1st weirdness: When I draw an area in the Spanish El mundo, the same area is drawn in the El Salvador one for the same day(and viceversa) in the coding view. Then the areas only are displayed in the Spanish newspaper in the display view. For case: http://pageonex.com/numeroteca/el-mundo-test/
Closed by f3fc0915bb85b026ebdf46406031de0fafe062f0
I've found new conflict between the Argentinian and Paraguayan "La Nacion". I saw it in this series of threads by a user: the display view was working before, and now the La Nacion is not working any more http://pageonex.com/marielb/ley-de-voto-a-los-16-2/ or http://pageonex.com/marielb/ley-de-voto-a-los-16-1/
I created another thread to test with http://pageonex.com/numeroteca/test-repeated/ Argentinian nacion images are mixed with py nacion.

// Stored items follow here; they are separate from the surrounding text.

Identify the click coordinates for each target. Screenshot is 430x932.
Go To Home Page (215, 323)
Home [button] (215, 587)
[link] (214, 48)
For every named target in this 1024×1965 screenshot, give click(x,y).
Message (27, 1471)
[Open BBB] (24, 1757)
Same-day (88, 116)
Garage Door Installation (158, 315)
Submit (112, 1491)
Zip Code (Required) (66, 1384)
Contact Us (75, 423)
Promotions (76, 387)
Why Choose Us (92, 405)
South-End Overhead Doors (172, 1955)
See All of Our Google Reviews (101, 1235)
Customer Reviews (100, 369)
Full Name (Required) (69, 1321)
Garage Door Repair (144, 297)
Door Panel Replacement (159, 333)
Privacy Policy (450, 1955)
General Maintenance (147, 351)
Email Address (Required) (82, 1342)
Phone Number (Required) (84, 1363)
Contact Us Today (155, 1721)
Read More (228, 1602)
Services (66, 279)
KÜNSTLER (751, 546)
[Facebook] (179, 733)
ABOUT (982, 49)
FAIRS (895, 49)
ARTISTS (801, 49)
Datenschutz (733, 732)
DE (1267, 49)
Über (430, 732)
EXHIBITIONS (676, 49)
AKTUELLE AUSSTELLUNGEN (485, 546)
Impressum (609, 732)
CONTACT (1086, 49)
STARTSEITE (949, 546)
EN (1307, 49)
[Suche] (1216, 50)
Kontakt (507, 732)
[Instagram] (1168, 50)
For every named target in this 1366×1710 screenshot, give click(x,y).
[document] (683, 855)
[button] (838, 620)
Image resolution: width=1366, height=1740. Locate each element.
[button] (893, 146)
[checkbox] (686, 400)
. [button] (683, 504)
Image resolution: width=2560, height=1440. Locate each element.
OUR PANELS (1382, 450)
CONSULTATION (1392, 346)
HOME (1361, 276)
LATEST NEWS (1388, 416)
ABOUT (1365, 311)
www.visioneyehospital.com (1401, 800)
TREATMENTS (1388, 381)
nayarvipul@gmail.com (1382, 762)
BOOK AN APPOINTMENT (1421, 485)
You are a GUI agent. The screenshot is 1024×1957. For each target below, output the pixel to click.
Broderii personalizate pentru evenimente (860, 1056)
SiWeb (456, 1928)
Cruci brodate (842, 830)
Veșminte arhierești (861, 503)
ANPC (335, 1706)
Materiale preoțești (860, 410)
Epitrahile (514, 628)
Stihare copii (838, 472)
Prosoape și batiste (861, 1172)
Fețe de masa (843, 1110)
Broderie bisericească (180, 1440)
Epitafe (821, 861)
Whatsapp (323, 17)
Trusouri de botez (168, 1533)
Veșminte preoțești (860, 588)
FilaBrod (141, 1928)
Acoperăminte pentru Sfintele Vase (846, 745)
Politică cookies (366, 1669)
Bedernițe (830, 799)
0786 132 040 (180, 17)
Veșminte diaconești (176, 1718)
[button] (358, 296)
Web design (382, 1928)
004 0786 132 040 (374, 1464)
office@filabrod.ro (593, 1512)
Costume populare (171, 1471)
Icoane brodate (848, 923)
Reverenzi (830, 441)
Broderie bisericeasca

I think the "La Nacion" issue is a holdover from existing images that were fetched when the code wasn't smart about papers with the same name. To fix this, I rescraped the images for thread you mentioned - test-repeated:
Threadx.find_by_thread_name('test-repeated').scrape_all_images true
The other two (ley-de-voto-a-los-16-1, ley-de-voto-a-los-16-2), were related to the issues around thumbnails that exist but have size 0. I added some code (059392598b66ffb551f49aa37f323ff80f5bb0b4) to handle this better and now those two work (after I rescraped all the images).
Related to #168.
Found a bug while downloading new images in a thread http://pageonex.com/numeroteca/corrupcion-espana-julio-2013/: the wrong "elmundo" images were wrongly downloaded into the thread for days July 3-6 retroactively (days before I had the correct ElMundo, from Spain).
Here the two newspapers: El Salvador,sv,El Mundo,elmundo,http://www.elmundo.com.sv/ Spain,es,El Mundo,elmundo,http://www.elmundo.es/
So, I guess for the scraping also we should not assume that media.name is unique.